* Begin DATA FOR THIS TASK *

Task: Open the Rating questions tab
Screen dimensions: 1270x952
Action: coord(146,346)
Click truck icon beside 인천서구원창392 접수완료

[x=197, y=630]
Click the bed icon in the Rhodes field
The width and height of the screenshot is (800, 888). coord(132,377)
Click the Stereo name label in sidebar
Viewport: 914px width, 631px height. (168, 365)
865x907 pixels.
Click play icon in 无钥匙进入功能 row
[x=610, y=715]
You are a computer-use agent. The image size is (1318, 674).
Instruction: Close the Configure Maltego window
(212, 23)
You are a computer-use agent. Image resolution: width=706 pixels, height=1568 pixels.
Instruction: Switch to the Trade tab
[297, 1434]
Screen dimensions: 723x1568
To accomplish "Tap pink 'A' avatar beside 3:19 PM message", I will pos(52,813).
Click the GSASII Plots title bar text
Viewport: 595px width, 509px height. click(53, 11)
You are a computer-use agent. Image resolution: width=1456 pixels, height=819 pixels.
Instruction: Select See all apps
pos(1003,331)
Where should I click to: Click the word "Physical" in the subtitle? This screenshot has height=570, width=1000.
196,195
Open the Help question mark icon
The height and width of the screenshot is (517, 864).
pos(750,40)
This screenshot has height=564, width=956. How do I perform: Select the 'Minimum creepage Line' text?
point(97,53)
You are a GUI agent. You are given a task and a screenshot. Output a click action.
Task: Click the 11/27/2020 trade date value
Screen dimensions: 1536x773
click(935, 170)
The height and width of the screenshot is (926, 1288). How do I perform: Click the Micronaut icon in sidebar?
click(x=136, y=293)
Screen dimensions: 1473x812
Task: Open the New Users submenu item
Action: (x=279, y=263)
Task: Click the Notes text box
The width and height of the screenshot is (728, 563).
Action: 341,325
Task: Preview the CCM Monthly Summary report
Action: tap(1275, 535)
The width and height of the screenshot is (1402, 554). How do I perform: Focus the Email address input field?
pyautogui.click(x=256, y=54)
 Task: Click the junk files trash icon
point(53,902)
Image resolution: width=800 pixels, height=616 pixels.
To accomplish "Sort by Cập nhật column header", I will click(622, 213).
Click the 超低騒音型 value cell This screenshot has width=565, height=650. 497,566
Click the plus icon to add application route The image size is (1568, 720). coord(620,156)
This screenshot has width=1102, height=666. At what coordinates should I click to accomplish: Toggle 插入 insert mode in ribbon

* End DATA FOR THIS TASK *

Rewrite the material above, changing every "Instruction" to "Goal" and leaving everything else unchanged.

Task: Open the Rating questions tab
Screen dimensions: 1270x952
Action: coord(146,346)
Click truck icon beside 인천서구원창392 접수완료

[x=197, y=630]
Click the bed icon in the Rhodes field
The width and height of the screenshot is (800, 888). coord(132,377)
Click the Stereo name label in sidebar
Viewport: 914px width, 631px height. (168, 365)
865x907 pixels.
Click play icon in 无钥匙进入功能 row
[x=610, y=715]
You are a computer-use agent. The image size is (1318, 674).
Goal: Close the Configure Maltego window
(212, 23)
You are a computer-use agent. Image resolution: width=706 pixels, height=1568 pixels.
Goal: Switch to the Trade tab
[297, 1434]
Screen dimensions: 723x1568
To accomplish "Tap pink 'A' avatar beside 3:19 PM message", I will pos(52,813).
Click the GSASII Plots title bar text
Viewport: 595px width, 509px height. click(53, 11)
You are a computer-use agent. Image resolution: width=1456 pixels, height=819 pixels.
Goal: Select See all apps
pos(1003,331)
Where should I click to: Click the word "Physical" in the subtitle? This screenshot has height=570, width=1000.
196,195
Open the Help question mark icon
The height and width of the screenshot is (517, 864).
pos(750,40)
This screenshot has height=564, width=956. How do I perform: Select the 'Minimum creepage Line' text?
point(97,53)
You are a GUI agent. You are given a task and a screenshot. Output a click action.
Task: Click the 11/27/2020 trade date value
Screen dimensions: 1536x773
click(935, 170)
The height and width of the screenshot is (926, 1288). How do I perform: Click the Micronaut icon in sidebar?
click(x=136, y=293)
Screen dimensions: 1473x812
Task: Open the New Users submenu item
Action: (x=279, y=263)
Task: Click the Notes text box
The width and height of the screenshot is (728, 563).
Action: 341,325
Task: Preview the CCM Monthly Summary report
Action: tap(1275, 535)
The width and height of the screenshot is (1402, 554). How do I perform: Focus the Email address input field?
pyautogui.click(x=256, y=54)
 Task: Click the junk files trash icon
point(53,902)
Image resolution: width=800 pixels, height=616 pixels.
To accomplish "Sort by Cập nhật column header", I will click(622, 213).
Click the 超低騒音型 value cell This screenshot has width=565, height=650. 497,566
Click the plus icon to add application route The image size is (1568, 720). coord(620,156)
This screenshot has width=1102, height=666. At what coordinates should I click to accomplish: Toggle 插入 insert mode in ribbon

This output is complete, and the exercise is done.